Honor the NH Troops

2009 Military Appreciation Days Summer Schedule

  • Canobie Lake Park, Salem, NH - Saturday, May 23rd
  • Polar Caves, Rumney, NH - Saturday, June 6th
  • Apple Hill Farm, Concord, NH - Sunday, October 4th 

Letter from the Afghanistan front by Captain Tyler Chamberlain

Hello all,

The weather here had been improving until last night. At around 2000 (8 pm for you civilians) last night I was just finishing up eating supper with my Afghan counterpart when I came outside to walk back to the TOC (Tactical Operations Center) tent. Since we are in the middle of a valley, we have low lying hills on either side of us. To the west of us it looked like there was a laser show going on, or some kind of concert with lots of pyrotechnics. It was actually a massive violent storm coming in. It was really cool because before it started hailing small grape size hail there was a really bright lightning show that was just on the other side of the hills. It was so bright it was lighting up the entire FOB so I didn't have to use my headlamp. I stood and watched the show for a few minutes until I realized I should find some cover in case things get worse. I made my way back to the TOC tent just in time for the rain to start gushing out of the sky. The rain brought with it some pretty strong winds that shook the TOC tent and had one of the interpreters hugging the upright beam that holds their tent up so he could try and stabilize the tent. The lightning continued and we got some flash flooding, more wind that lasted for about 15 minutes, and more lightning. Yes, I'm still in Afghanistan.

This morning a whole bunch of rooms had some leaking, the local villagers wanted our help to fix their crops (which we can't do anything about), and there were some civilian trucks outside of the Forward Operating Base (FOB) that couldn't move anywhere because of the water on the roads and all of the mud. Of course today, there's not a cloud in the sky, and the sun is shining brightly. I think that was winter's way of saying "I'm still here." I asked my interpreter and my Afghan counterpart if they had ever seen hail before, and neither of them had.
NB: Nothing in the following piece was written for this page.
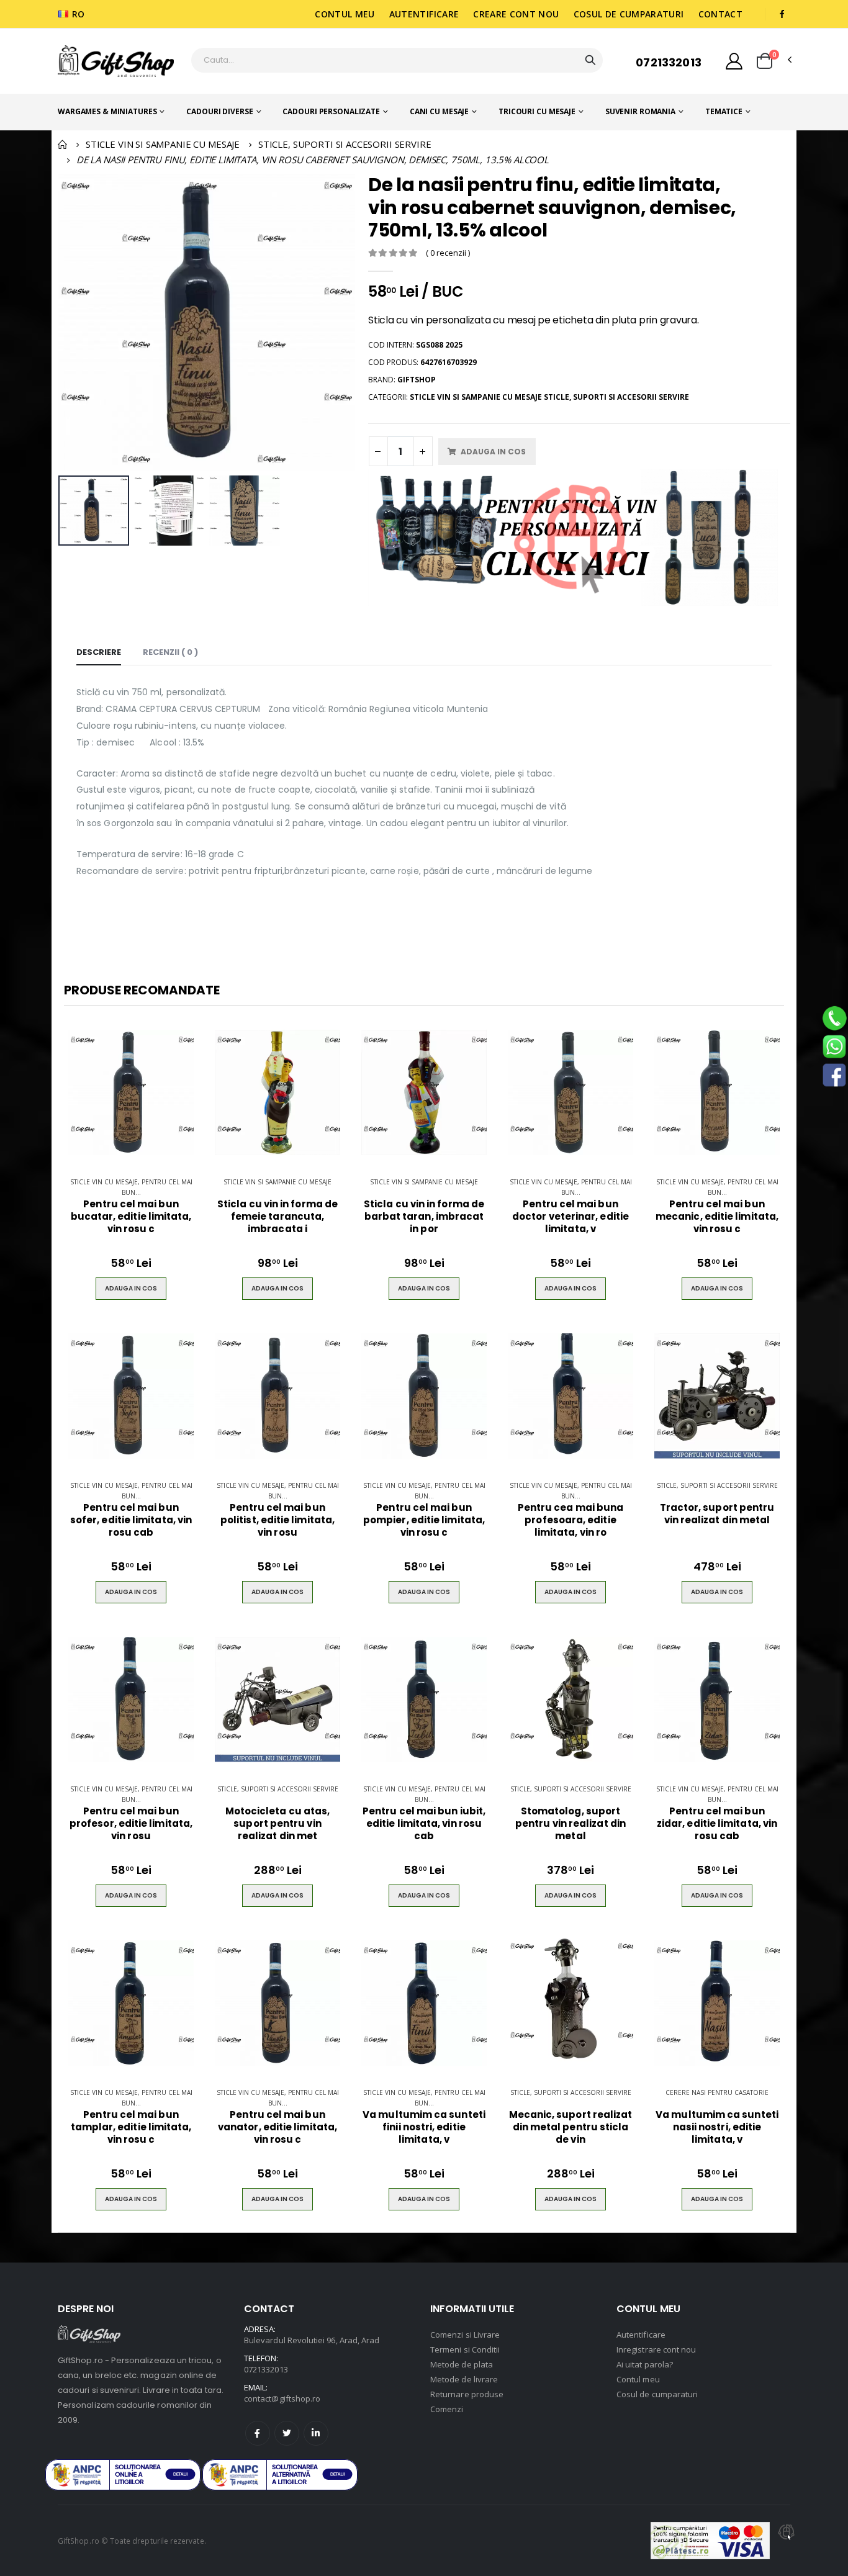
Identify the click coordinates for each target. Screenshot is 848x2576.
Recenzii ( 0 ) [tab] (170, 652)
I told them both that this was just small hail, and that the really large hail that we get in the US sometimes breaks car windshields and dents car roofs and hoods. Their eyes got large when I told them the hail was sometimes accompanied by tornados.
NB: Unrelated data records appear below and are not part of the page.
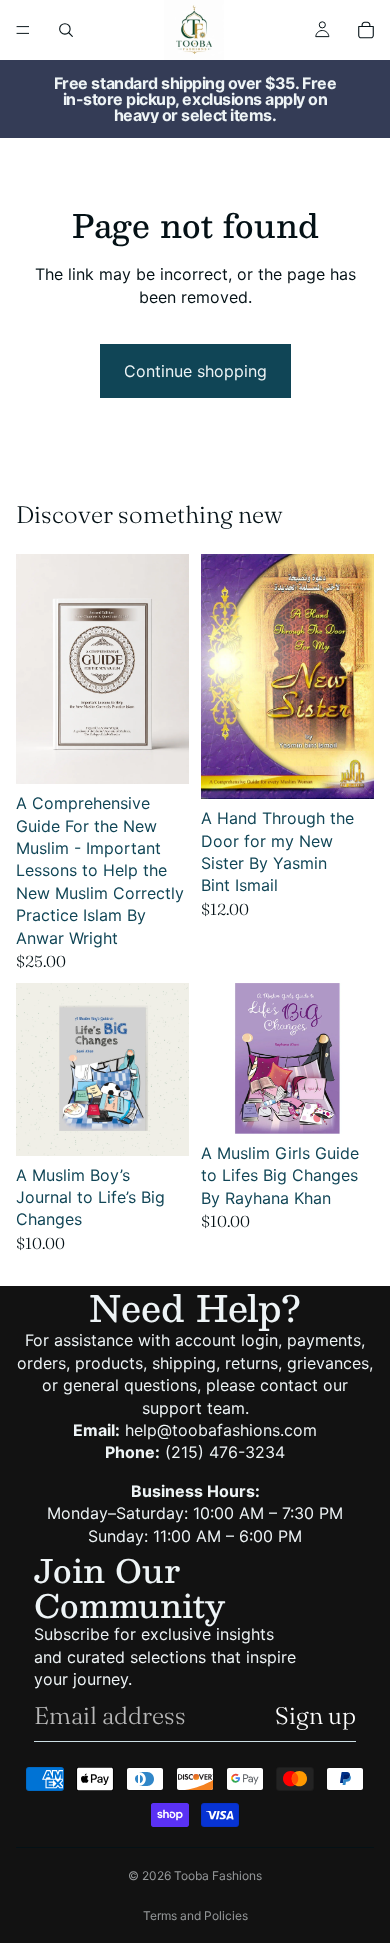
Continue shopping (195, 371)
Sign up (315, 1715)
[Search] (66, 30)
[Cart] (366, 30)
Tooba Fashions (218, 1875)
The hills are becoming greener though, and I believe the farmers are happy in general for the good mix of rain and sun that we've been receiving lately. We are starting to see more people as well. Bazaar day last Saturday had a great turn out. People were bringing in camels, cows, sheep, donkeys, motorcycles, and other worldly possessions to try to sell or trade. A large crowd on Bazaar day is hopefully a good sign that the security situation is improving. When people feel safe to come into the bazaar in large groups, then they are most likely not having to pass by illegal Taliban checkpoints on there way to the bazaar. We asked one of the farmers how much he was selling his donkey for and he told us he would sell it for 2,000 Af, which equals $40 USD. I was seriously contemplating buying a donkey for the FOB. It would be nice to have when our Bobcat breaks, or just to help around the FOB in general. But then we would have to feed it and take care of it, and the other donkeys in the valley would get jealous that this one donkey was not getting whipped in the eye with a stick because it turned the wrong way. Another guy walked by with a cow and my Afghan counterpart asked him how much he was selling the cow for. The cow was going for 20,000 Af ($400 USD), or maybe 15,000 Af. This guy, and everyone else that was going to the bazaar, was clearly willing to negotiate. We didn't get a chance to ask how much the camels were selling for, but I'm sure they were more expensive than the cows.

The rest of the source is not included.